Snap is conducting more layoffs, adding to an already tough year for tech-industry jobs.
The Snapchat parent company let go of several dozen staffers on Friday, according to two people familiar with the company. These people spoke on the condition of anonymity so they could speak freely, and their identities are known to Business Insider.
They noted that there had been no companywide announcement about the layoffs. More cuts are expected to come down next week before Snap reports its fourth-quarter financial results on Tuesday, one of the people said.
A company spokesperson declined to comment.
Evan Spiegel, one of Snap’s cofounders and its CEO, attempted to rally employees with a year-opening memo last month highlighting a new sense of “urgency” at the company as it pushes on with its own augmented-reality glasses, now in the shadow of Apple and Meta’s own versions. Snap is struggling to become profitable and has yet to overcome advertising losses, while larger rivals such as Meta have seen their businesses boom.
“We need our business to be strong enough and profitable enough to deliver the future of computing in augmented reality,” Spiegel said in the January note, as Business Insider reported. The title of the memo was “Social media is dead. Long live Snapchat!”
Many Snap employees took the memo as a hint that more company changes were coming. Staffers have been “on pins and needles” about layoffs in recent weeks, according to one of the people familiar with the company.
Given Snap’s lackluster business performance in 2023, “it seemed inevitable” that it would do layoffs again, one of the people familiar with the company said. On Tuesday, employees noticed that people in the company’s human-resources department had their calendars blocked off for the whole day, something that they said had happened just before its mass layoff in 2022 when Snap let go of about 20% of its employees in one day.

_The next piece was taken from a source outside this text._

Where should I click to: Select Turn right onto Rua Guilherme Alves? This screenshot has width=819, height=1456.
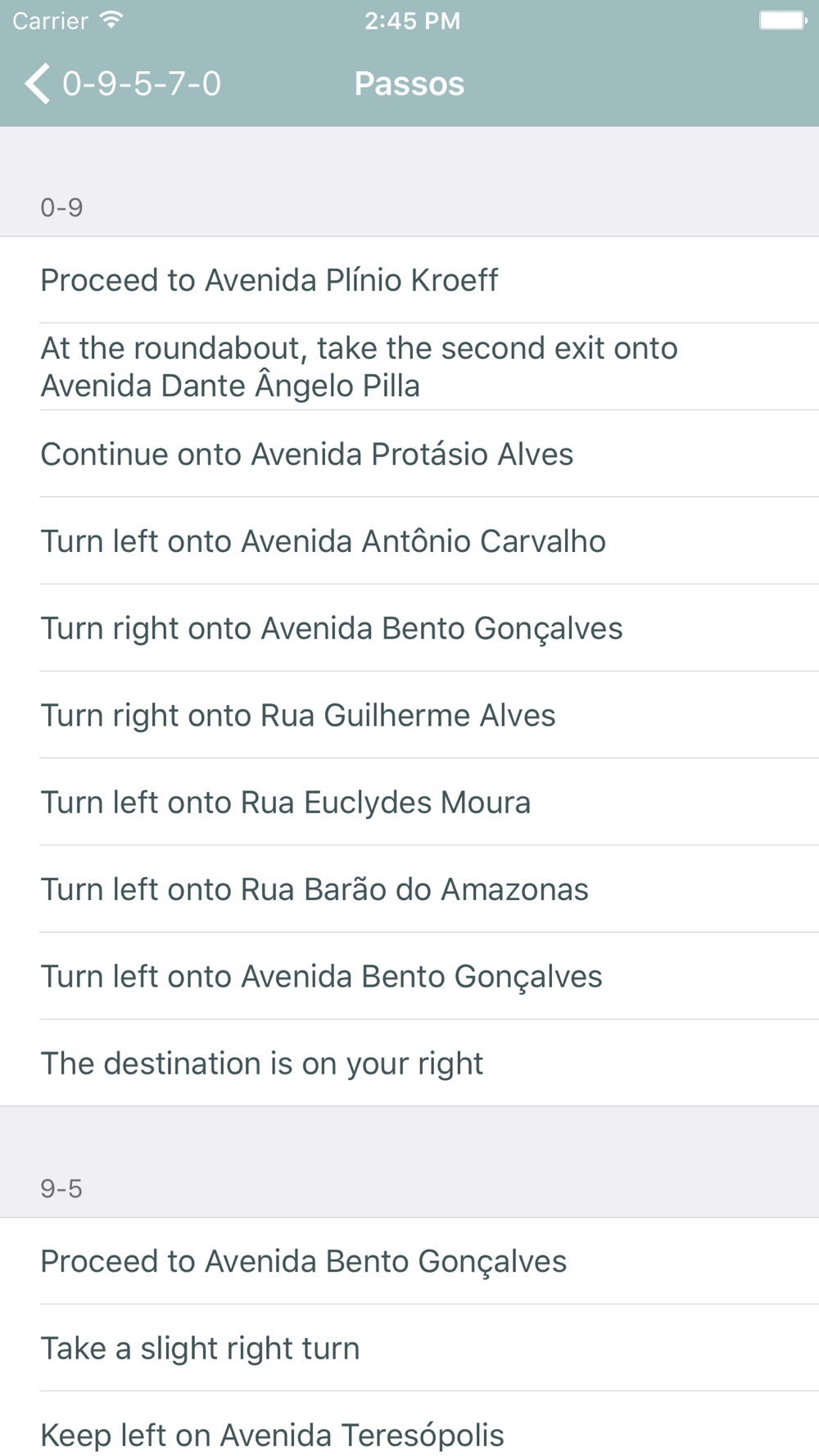410,715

Since then, the company has introduced a quarterly performance-review system and changed how it pays bonuses. It’s also put a more stringent return-to-office mandate in place, requiring in-office work four days a week. Along with smaller, incremental cuts to staff and an overhaul of leadership ranks, employee morale has been “extremely low,” the other person familiar with the company said.
In September, Snap let go of about 150 people after shutting down a short-lived division for creating augmented-reality tools for businesses.
In October, Spiegel announced the exit of Jerry Hunter, who was promoted to Snap’s first COO in 2022, along with its lackluster third-quarter results. The company is not replacing Hunter, and oversight of Snap’s business leaders is now up to Spiegel, who has long maintained close oversight of product.
In November, Snap’s longtime engineering leader, Nima Khajehnouri, left, as BI reported. That coincided with the company laying off about 20 product managers, the Information reported.
Expectations for Snap’s quarterly results are somewhat muted. Though Wall Street expects revenue growth, engagement trends “appear to be quite weak,” Bernstein said. Mark Mahaney, the senior managing director at Evercore, said in mid-January that “Snap has yet to snap back.”
This year has already seen larger companies with better business performance such as Google, Amazon, and Meta conducting further layoffs or reorganizations. Several other companies, including Block and PayPal, have let go of thousands of workers as well.